More recently, he’s been a bit more blunt: “The development of full artificial intelligence could spell the end of the human race,” Hawking told BBC News in early December.

The deaths of our jobs, at least. In a Dec.1 op-ed for The Guardian, while reflecting on the populist and nativist political climate, Hawking warned of the more immediate, less “Terminator”-reminiscent ramifications of artificial intelligence.

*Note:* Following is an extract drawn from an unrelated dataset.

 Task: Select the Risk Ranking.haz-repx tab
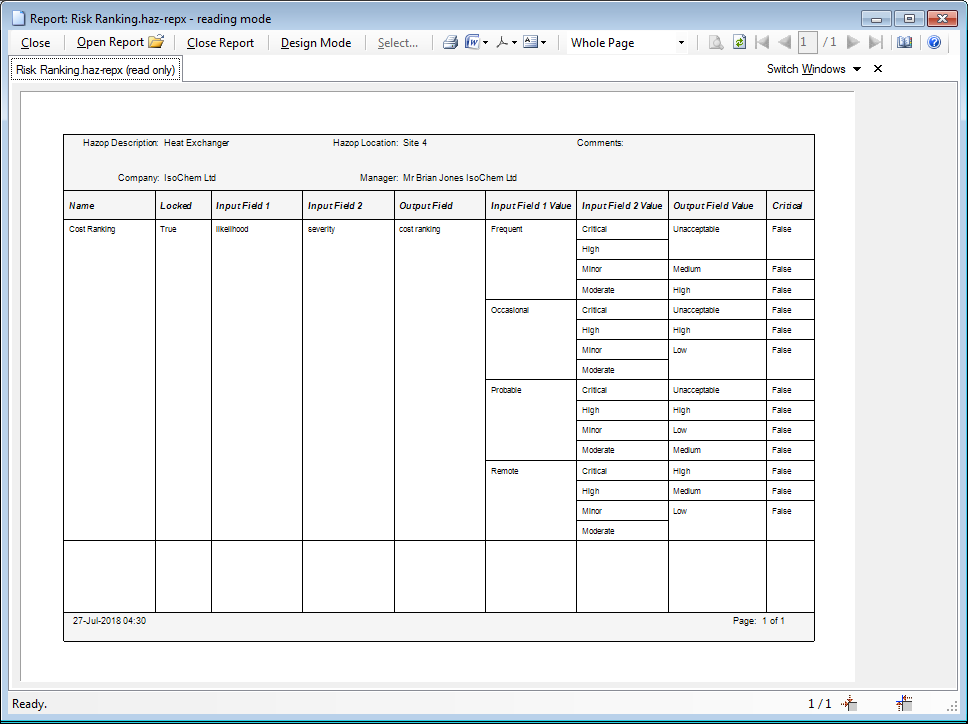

“The automation of factories has already decimated jobs in traditional manufacturing, and the rise of artificial intelligence is likely to extend this job destruction deep into the middle classes, with only the most caring, creative and supervisory roles remaining,” he wrote. “This in turn will accelerate the already widening economic inequality around the world. The internet and platforms that it makes possible allow very small groups of individuals to make enormous profits while employing very few people. This is inevitable, it is progress, but it is also socially destructive.”